• [TEXTO PROPORCIONADO]
════════════════════

EL LEAR DE BRANAGH

Pocos días le quedan en el West End (antes de presentarse en New York, en otoño de 2024) a la producción de King Lear, de Shakespeare, que Kenneth Branagh ha dirigido y protagoniza. Y no sé si el propio Branagh sentirá cierto alivio al llegar al final de las representaciones de este magnífico montaje por el vapuleo sufrido por buena parte de la crítica londinense. No lo creo. Antes que ésta, el de Belfast había protagonizado en 2016 el drama de John Osborne The Entertainer y su carrera en los escenarios se remonta a los años 80 cuando se curtió como actor de los textos shakespeareanos. Desde 1984, cuando se abrió paso en el teatro de Londres con el montaje de Henry V, su relación con la crítica habrá tenido sus altibajos, y ahora no le pillará de sorpresa que le hayan dado un meneo con este arriesgado montaje del rey de la bretaña anterior a los romanos.

Porque ese es uno de los grandes aciertos de este montaje: situar esta historia de emociones crudas y amor desbordado en un ambiente casi prehistórico. En un escenario en el que un enorme ojo da la bienvenida al público, como un ojo del destino, o un ojo que todo lo ve, un arcano que va a gobernar desde el cielo todas las acciones de la tragedia de Lear. Branagh, que a primera vista parece no estar en la edad de lo que se podría considerar un "Lear canónico", se ha sabido rodear de un elenco muy joven (para algunos de ellos este es su debú en un escenario del West End) y ha optado por este espacio casi prehistórico, que recuerda el paisaje de Stonehenge, para dejar que su Lear (avejentado pero no anciano) se deshaga en pedazos por su amor a su hija Cordelia: la aparición del rey con su cadáver en brazos es una de las imágenes que Shakespeare dejó como símbolo de la más terrible de las angustias, y sigue conmocionando, y en este montaje se reafirma como uno de los desenlaces a los que uno no quiere asistir, ni como espectador ni como lector.

════════════════════

• [DATOS PROPORCIONADOS]
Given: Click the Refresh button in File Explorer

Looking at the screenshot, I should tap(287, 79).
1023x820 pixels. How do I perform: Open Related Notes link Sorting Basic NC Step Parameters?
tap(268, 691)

════════════════════

• [TAREA 1]
Responde a estas preguntas a partir del texto sobre el Lear de Branagh:
(a) ¿En qué año se abrió paso Branagh en el teatro de Londres y con qué montaje?
(b) ¿Qué paisaje recuerda el espacio casi prehistórico elegido para la obra?
(c) ¿Dónde y cuándo se presentará la producción después del West End?
• [TAREA 2] Transcribe del texto sobre el Lear de Branagh el fragmento que va de "EL LEAR DE BRANAGH" a "a los romanos.", sin alterar nada.

• [TU SOLUCIÓN 1]
(a) En 1984, con el montaje de Henry V.
(b) El paisaje de Stonehenge.
(c) En New York, en otoño de 2024.

• [TU SOLUCIÓN 2]
EL LEAR DE BRANAGH

Pocos días le quedan en el West End (antes de presentarse en New York, en otoño de 2024) a la producción de King Lear, de Shakespeare, que Kenneth Branagh ha dirigido y protagoniza. Y no sé si el propio Branagh sentirá cierto alivio al llegar al final de las representaciones de este magnífico montaje por el vapuleo sufrido por buena parte de la crítica londinense. No lo creo. Antes que ésta, el de Belfast había protagonizado en 2016 el drama de John Osborne The Entertainer y su carrera en los escenarios se remonta a los años 80 cuando se curtió como actor de los textos shakespeareanos. Desde 1984, cuando se abrió paso en el teatro de Londres con el montaje de Henry V, su relación con la crítica habrá tenido sus altibajos, y ahora no le pillará de sorpresa que le hayan dado un meneo con este arriesgado montaje del rey de la bretaña anterior a los romanos.